The recent price inflation is "really part of the pandemic" and people should not panic, the chief economist of the European Central Bank has said.
However, Philip Lane, who was the former governor of the Irish Central Bank, said that significant price increases are "real".
“Do not panic. This is definitely a significant increase in the cost of living so I wouldn’t say we should not worry. This is real,” he told RTÉ’s The Business on Saturday morning.
Irish inflation shot to a 14-year high in October as rising energy costs, supply shortages and increased consumer demand drove up prices.
Over the past 12 months prices have risen by 5.1 per cent, according to the latest consumer price index from Central Statistics Office (CSO), with the rise last month being the largest recorded since April 2007.
Philip Lane said is was a “significant increase in the cost of living”.

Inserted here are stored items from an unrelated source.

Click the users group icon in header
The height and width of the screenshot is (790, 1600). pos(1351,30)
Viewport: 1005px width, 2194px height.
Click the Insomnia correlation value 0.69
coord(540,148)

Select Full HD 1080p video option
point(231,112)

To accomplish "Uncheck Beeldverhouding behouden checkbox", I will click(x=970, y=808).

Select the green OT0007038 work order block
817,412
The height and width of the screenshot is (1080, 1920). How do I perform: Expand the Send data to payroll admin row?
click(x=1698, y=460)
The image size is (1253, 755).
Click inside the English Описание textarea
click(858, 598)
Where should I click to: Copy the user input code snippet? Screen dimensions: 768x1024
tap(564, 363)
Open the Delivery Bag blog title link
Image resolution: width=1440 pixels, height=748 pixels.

“We have seen very significant increases in the price of energy in particular and unusual increases in many types of manufactured goods,” he said. “But what I would want to emphasise, is this is really part of the pandemic. It is not something that is going to last for a long time so it is not, for those of us who remember, like the 1970s and the 1980s. It is not that type of scenario.”
Phenomenon
Mr Lane said the ECB believes it is a “temporary phenomenon” that will peak late this year, in November or December.
“In other words, next year, what we think is going to be a loss of momentum. There’s going to be a kind of calming down of this and what we’re saying is throughout next year is the inflation rate, quarter by quarter, will be coming down,” he said.
“When we get to 2023, which is just over a year away, inflation is going to be significantly below 2 per cent which is our kind of metric of where inflation should be.”
Mr Lane said there are bottlenecks, but work is ongoing around the world to relieve these.
“Bottlenecks don’t get relieved overnight. But month by month, the acute problems in shipping, the issues in logistics, the specific issues in various manufacturing sectors, will be eased,” he added.
“If a lack of supply now is helping to push up prices, more and more supply next year will work in the opposite direction.”
On wages, he said it was “natural” that one way in which they’re set is on the cost of living.
However, he said there were “special factors” now driving this and things will return to below 2 per cent.